Wir schreiben den 12. Mai 2012, 10:15 Uhr Ortszeit. Das Stadion SK Prosek im Prager Stadtteil Střížkov ist an diesem Vormittag Austragungsort der Begegnung Bohemians Prag gegen den FC Tescoma Zlín. Beide Mannschaften waren vor gar nicht allzu langer Zeit noch erstklassig, beide befinden sich im vorderen Tabellenmittelfeld drei Spieltage vor Saisonende. Man sollte meinen, es handle sich um eine attraktive Begegnung – leider Fehlanzeige. Gerade einmal 312 Zuschauer haben sich in das kleine Stadion verirrt, die meisten davon alte Männer mit Stock und Hut. Ganze drei Leute mit grün-weißen Fanutensilien brüllen von der einzigen Tribüne Bohemians. Das soll der Kultverein Bohemians Prag sein? Der, der 1983 Meister wurde? Der mit dem Känguru im Wappen, der seinen Namen und das Wappentier in den zwanziger Jahren auf einer Australien-Tour erhielt? Offiziell ja. Die Antwort auf die Frage, wo denn die Fans geblieben sind, ist ebenso einfach, wie kompliziert. Es gibt hier keine Fans.

Insolvenz 2005

Licht ins Dunkle verschafft uns hierbei ein Rückblick ins Jahr 2005. Die Hinrunde der Saison 04/05 spielten die Bohemians Prag noch in der zweiten Spielklasse. Jahrelange Misswirtschaft stürzte den Verein jedoch in den Ruin. Infolgedessen war die Vereinsführung gezwungen Insolvenz zu beantragen. Die Bohemians wurden aus der zweiten Liga ausgeschlossen, ihre Ergebnisse annulliert und dazu gezwungen eine, für tschechische Zweitligaverhältnisse, hohe Summe von drei Millionen Kronen (ca. 100.000 €), als Schadensersatz für die nichtabsolvierten Spiele in der Rückrunde, zu zahlen. Ein Fortbestehen des Traditionsvereins, mit seinen zahlreichen, berühmt-berüchtigten, politisch linksgerichteten Anhängern, die eine Fanfreundschaft zum FC St. Pauli pflegen, war zu dieser Zeit nicht gesichert. Die Vereinsführung verlieh daher Name und Wappen an den FC Střízkov, der 04/05 in der dritten tschechischen Liga spielte. Dieses Team trat, ab dem Zeitpunkt der Namensübertragung, offiziell als Bohemians Prag im Stadion des SK Prosek an.

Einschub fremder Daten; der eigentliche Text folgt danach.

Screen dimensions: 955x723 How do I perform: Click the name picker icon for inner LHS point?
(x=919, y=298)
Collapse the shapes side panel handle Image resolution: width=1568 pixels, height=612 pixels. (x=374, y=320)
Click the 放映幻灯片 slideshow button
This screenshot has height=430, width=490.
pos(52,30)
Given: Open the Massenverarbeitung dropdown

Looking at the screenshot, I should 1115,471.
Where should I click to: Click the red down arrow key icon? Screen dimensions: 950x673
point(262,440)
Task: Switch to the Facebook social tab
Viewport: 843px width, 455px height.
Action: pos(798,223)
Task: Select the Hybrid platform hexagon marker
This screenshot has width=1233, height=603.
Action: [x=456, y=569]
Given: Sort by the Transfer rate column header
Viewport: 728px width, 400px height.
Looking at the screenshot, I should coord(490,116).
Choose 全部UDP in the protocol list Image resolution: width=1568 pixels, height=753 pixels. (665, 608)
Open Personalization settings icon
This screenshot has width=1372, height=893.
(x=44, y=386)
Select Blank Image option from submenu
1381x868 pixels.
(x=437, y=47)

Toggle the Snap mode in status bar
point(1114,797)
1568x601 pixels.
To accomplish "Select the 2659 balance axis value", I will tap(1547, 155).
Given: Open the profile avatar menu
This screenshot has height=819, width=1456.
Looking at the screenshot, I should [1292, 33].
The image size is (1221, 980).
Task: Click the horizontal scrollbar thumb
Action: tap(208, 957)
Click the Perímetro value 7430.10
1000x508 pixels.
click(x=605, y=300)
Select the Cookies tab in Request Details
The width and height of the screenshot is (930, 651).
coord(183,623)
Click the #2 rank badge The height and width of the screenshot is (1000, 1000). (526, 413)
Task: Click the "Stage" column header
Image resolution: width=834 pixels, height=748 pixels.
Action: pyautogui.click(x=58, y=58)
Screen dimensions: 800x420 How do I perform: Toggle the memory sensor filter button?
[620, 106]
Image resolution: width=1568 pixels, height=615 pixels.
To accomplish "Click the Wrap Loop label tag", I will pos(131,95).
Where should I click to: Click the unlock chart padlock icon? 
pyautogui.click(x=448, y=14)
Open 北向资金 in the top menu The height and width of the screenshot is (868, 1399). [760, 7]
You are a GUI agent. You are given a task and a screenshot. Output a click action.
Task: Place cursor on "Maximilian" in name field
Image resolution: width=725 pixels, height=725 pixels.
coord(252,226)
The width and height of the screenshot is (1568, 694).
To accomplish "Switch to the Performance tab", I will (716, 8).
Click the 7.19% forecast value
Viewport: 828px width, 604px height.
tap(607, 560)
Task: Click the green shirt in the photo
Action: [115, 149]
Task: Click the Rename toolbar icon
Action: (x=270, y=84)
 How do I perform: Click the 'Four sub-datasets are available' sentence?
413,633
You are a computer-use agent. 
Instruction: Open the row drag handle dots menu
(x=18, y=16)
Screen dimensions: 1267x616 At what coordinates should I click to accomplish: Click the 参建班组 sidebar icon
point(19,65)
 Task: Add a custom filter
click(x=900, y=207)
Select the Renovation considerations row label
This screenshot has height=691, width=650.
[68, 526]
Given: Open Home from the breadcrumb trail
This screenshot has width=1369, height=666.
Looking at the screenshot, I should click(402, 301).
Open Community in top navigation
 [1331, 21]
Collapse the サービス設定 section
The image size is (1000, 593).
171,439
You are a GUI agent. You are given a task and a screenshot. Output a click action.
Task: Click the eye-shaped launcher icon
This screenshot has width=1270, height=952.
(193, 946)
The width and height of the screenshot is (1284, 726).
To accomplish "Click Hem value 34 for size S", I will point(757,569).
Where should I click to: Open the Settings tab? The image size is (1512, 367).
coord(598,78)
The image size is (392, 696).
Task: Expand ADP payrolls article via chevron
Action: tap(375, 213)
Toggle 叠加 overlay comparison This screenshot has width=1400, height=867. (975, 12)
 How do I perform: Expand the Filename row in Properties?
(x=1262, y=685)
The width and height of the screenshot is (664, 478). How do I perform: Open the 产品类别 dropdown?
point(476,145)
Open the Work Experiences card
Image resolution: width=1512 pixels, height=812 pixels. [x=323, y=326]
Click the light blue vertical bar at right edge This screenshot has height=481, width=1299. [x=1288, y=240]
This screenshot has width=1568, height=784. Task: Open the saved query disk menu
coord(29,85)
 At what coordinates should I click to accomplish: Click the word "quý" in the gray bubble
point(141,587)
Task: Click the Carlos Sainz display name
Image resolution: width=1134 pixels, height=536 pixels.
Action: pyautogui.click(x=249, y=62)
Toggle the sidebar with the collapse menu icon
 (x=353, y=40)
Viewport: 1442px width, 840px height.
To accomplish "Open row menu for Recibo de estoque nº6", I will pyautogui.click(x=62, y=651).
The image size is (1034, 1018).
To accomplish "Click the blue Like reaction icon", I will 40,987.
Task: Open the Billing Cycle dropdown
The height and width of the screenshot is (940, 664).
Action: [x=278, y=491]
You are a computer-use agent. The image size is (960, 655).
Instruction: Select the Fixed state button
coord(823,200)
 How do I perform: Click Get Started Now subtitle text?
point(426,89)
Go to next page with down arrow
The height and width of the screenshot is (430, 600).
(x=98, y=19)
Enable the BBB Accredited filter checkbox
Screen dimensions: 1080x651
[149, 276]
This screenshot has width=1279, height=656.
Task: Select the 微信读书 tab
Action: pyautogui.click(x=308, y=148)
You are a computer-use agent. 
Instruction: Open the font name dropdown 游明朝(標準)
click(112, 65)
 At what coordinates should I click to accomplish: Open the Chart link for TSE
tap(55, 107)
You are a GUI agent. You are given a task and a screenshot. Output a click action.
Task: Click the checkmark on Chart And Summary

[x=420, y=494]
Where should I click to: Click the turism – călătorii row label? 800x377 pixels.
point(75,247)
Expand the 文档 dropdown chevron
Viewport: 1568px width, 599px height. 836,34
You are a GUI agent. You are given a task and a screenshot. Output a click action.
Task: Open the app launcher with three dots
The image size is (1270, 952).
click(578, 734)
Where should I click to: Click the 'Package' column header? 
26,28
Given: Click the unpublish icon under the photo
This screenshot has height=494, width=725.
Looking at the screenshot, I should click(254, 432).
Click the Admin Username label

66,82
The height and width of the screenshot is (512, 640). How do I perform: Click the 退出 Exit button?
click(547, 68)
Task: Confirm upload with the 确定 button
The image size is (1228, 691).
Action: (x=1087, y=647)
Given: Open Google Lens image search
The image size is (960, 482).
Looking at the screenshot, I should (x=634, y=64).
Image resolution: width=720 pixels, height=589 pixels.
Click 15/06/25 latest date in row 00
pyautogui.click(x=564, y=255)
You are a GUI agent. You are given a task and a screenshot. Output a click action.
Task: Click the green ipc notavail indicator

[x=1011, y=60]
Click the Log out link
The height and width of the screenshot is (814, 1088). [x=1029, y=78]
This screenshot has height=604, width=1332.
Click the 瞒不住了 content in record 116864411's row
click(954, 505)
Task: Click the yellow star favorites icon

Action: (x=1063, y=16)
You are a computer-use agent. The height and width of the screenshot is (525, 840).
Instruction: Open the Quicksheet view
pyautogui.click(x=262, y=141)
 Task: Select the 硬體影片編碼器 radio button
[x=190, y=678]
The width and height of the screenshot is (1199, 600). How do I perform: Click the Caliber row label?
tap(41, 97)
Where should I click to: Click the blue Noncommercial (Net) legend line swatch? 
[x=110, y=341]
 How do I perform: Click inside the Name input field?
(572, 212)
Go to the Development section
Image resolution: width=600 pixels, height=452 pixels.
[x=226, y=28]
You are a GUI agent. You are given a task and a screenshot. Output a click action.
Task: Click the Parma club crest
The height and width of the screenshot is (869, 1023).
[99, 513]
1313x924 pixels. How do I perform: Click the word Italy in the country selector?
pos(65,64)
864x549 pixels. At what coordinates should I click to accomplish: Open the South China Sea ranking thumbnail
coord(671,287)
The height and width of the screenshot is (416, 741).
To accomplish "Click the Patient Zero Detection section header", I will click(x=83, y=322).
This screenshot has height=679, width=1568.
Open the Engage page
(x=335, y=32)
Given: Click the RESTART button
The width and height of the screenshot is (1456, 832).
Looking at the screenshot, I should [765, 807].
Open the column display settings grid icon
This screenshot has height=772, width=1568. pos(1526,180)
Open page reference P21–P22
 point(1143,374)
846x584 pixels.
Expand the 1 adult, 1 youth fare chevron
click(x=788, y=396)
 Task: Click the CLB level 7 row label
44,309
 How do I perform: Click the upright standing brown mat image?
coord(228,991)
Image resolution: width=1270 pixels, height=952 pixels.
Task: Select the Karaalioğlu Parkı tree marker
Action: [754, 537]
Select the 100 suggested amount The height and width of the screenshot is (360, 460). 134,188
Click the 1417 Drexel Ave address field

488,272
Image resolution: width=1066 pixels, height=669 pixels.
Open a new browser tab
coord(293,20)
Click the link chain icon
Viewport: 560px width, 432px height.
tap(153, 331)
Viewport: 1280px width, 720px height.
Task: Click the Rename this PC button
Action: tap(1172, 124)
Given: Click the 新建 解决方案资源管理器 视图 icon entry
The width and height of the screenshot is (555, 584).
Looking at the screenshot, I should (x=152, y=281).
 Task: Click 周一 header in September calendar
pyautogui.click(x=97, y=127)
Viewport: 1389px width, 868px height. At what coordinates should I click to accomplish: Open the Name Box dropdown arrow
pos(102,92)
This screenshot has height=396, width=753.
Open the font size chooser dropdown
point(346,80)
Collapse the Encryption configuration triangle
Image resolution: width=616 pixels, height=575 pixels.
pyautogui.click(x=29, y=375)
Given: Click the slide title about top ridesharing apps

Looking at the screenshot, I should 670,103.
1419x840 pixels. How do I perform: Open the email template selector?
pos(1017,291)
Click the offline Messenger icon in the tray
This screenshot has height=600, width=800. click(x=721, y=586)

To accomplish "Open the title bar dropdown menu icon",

Vereinigung der Bohemians Fans:

Der Präsident des FC Střížkov, Karel Kapr, hatte die Rechnung allerdings ohne die Bohemians-Fans gemacht. Diese stellten sich gegen die Umsiedlung ihres Vereins aus dem geliebten Dolíček nach Střížkov und gründeten die Initiative Vereinigung der Bohemians Fans. Diese sammelte, auch durch Spenden aus dem Ausland, die Summe von drei Millionen Kronen und sorgten somit für eine Spielberechtigung ihrer Mannschaft in der nächsten Drittligasaison. Durch einen ausländischen Investor konnte man zudem für eine langfristige finanzielle Stabilisierung sorgen.

Zwei Bohemians Prag? Leider nicht möglich!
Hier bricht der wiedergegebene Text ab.